Del libro (una lettura che consiglio, anche se la versione italiana pecca in scorrevolezza) voglio solo raccontare un episodio trasversale a questa situazione.
Si parla infatti di una importantissima fiera del fumetto giapponese e, soprattutto, della sua “contro fiera”: infiniti stand con Manga tutti rigorosamente falsi. Sì, falsi, non originali, ma verosimili.
Su questo aneddoto è interessante la conclusione che ne fa Lessig parlando del vantaggio che la “vera” fiera trae grazie all’esistenza della “falsa” fiera: spesso succede che fumetti di culto siano conosciuti grazie ad un passaparola e uno scambio che parte proprio dalle bancarelle dei manga “taroccati”.

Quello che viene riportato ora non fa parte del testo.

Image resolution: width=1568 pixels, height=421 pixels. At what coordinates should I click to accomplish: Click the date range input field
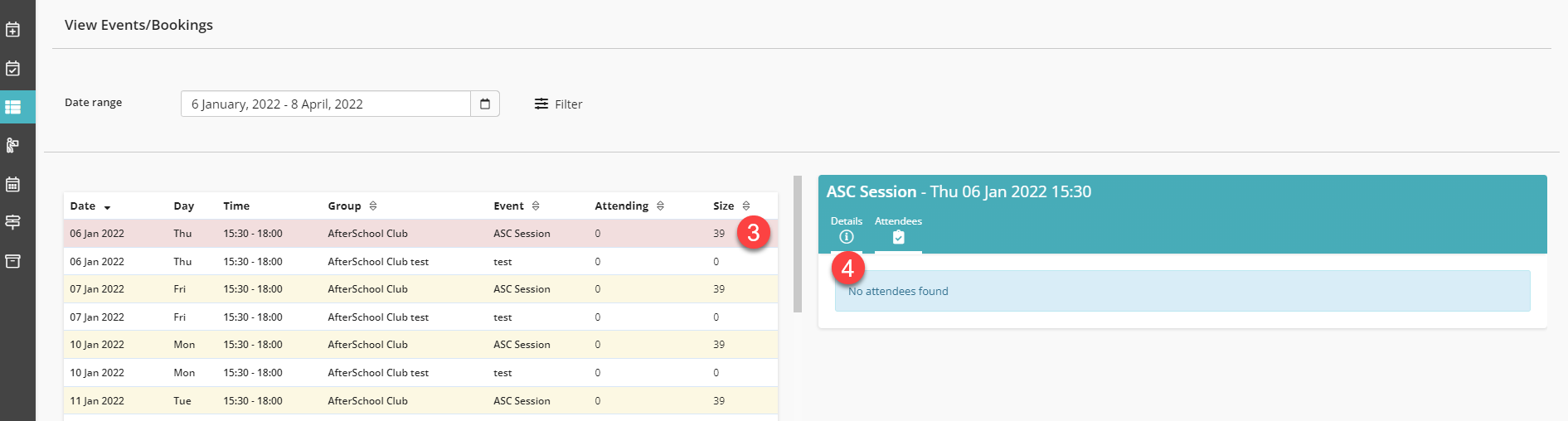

Una situazione che ricorda molto la vicenda di alcuni libri resi famosi dallo scambio di fotocopie tra giovanissimi o di film che hanno trovato il successo grazie ad una distribuzione non ufficiale. Chiamiamola così. Per non parlare del mercato musicale.
Insomma siamo proprio convinti che la caccia al diritto d’autore sia così indispensabile nell’era della replicability?
“ogni volta che inseriamo un contenuto nel web (è bene ricordarlo) questo in qualche modo può essere preso ed utilizzato, non ci sono licenze che tengano”. Non è proprio così. Ogni contenuto (un testo, un video, un’immagine) ha -almeno- un autore: quell’autore ne detiene il copyright. Poi che qualcun altro si arroghi il diritto di fare quel che vuole di quel materiale solo perché tecnicamente ne ha la possibiltà (sa riprodurlo, masterizzarlo ecc.), non significa affatto che sia nel giusto! Per questo sarebbe il caso che i produttori di contenuti (tu stesso) decidano cosa si può fare e cosa no con le proprie opere, ed il modo più semplice e flessibile di farlo sono le Creative Commons. E’ vero invece che la Rete certo non fa per chi vuole tenere esclusivamente per sé qualcosa, anche solo un’idea.
Ciao e grazie per il commento.
Il post voleva essere in qualche modo estremo. Cioè avvisare che nonostante le misure di prevenzione i contenuti nel web sono sempre una sfilza di 0 e 1 che possono essere replicati.
Per il resto mi trovi in sintonia: la Rete non è il posto per chi cerca la proprietà intellettuale esclusiva. La replicabilità la fa da padrona.
Non volevo “salire in cattedra”, ma la riduzione di tutto a serie di 1 e 0 (che io condivida l’idea o meno) in qualche modo mi sembrava “legittimare” una replicabilità generale che, stante le leggi attuali, non è perfettamente legale (leggici “pirateria”) 🙂
No no, sali pure in cattedra 🙂
Volevo portare il ragionamento anche in questi termini: qual è il senso del copyright su internet? Valgono, hanno in qualche modo senso, le regole consolidate off line, se poi si arriva facilmente alla pirateria? E perché non si crede in fondo alle forme di tutela delle opere come le CC (penso anche agli enti pubblici)?
Discorso a parte poi meriterebbe la protezione dei dati personali e la necessità di garantire l’originalità delle comunicazioni (firma digitale, posta elettronica certificata).
Su questo non sono tecnicamente preparato e non saprei, ma il problema c’è e con il post sopra volevo evidenziare una (grave) mancanza normativa.